While he wouldn’t estimate how many could remain without power through the week, Haines said his worst-case-scenario warning was made in the hopes that people would make alternate holiday arrangements if needed.
“We haven’t been in to some of the communities yet,” he said. “There’s police tape, entire communities are blocked up.”
Haines said, however, that the city appeared to be turning a corner.
“I feel that we’re now winning the war, we’re able to restore more than is breaking behind us.”
The utility had managed to deal with the majority of downed live power lines and was focused Monday on restoring power to major city infrastructure and large “feeders,” which supply power to thousands of customers in some cases.
The last people to get their lights back on will likely be those in homes in residential areas where crews are only able to restore power to one house at a time, said Haines.
Crews from Ottawa and Chatham-Kent were set to come in to help Toronto Hydro on Monday.
Elsewhere in Ontario, Hydro One, which serves 1.3 million customers, said more than 112,000 customers were still without power in smaller towns and rural areas.

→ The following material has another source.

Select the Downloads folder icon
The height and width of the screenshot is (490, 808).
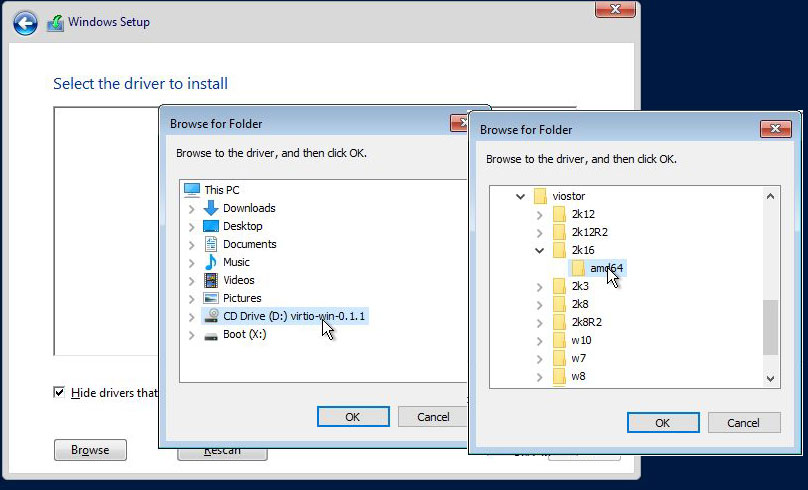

Power Stream, which serves Markham, Richmond Hill and Vaughan among other communities, reported 20,600 customers were still down.

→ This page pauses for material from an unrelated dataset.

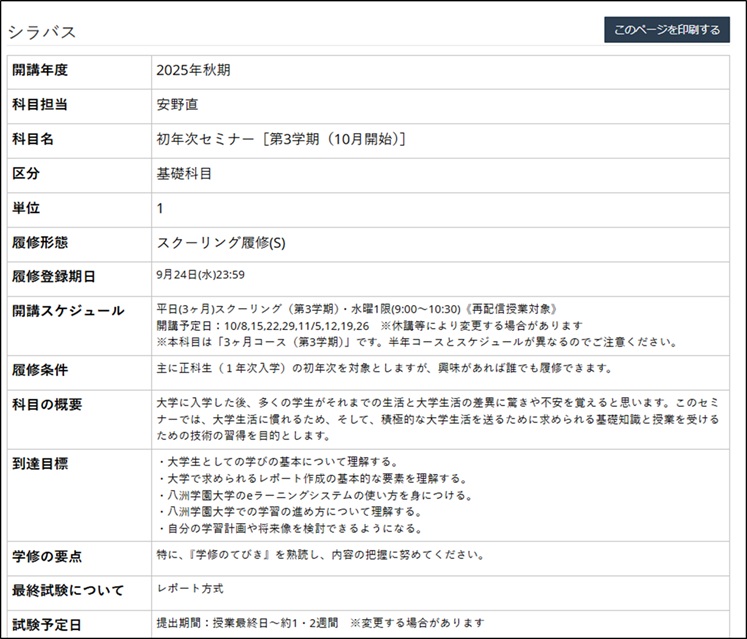Viewport: 747px width, 639px height.
Task: Click the このページを印刷する button
Action: point(666,30)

Hydro One spokeswoman Tiziana Baccega Rosa said the utility’s numbers keep going up and down because of tree limbs falling on power lines, and warned it could be days before everyone has their electricity back.
“It’s definitely all over the place depending on the area,” she said. “There’s definitely ones into the 24th. We are telling people to prepare for an extended outage.”
Some of the communities served by Hydro One with customers that still don’t have power include Bolton, Bowmanville, Dundas, Guelph, Newmarket, Orangeville, Peterborough, Picton and Walkerton.
Meanwhile, the mayor of Toronto emphasized Monday that Canada’s largest city was not in a state of emergency.
“If the weather and the winds picked up last night and it was worse, then we would have had to ask the province for some help,” said Rob Ford. “Obviously we’re not even close to that situation.”
Although Toronto Hydro had been operating under its own state of emergency due to widespread power outages Ford said he felt he had made the right call.
“Weather changes, like last night we were supposed to have severe winds and rain, that never happened, so it’s hard to predict,” he said. “And you don’t want to cry wolf.”
Ford says the city’s roads are in good shape and most of the transit system is back with full subway service expected to resume later Monday.
Those flying out of the city, however, were still facing numerous flight delays and some cancellations.
The storm system also coated much of southern Quebec in ice, and continues to produce freezing drizzle in parts of New Brunswick and Nova Scotia.
Some 50,000 customers in Quebec and about 11,000 in New Brunswick are still without power.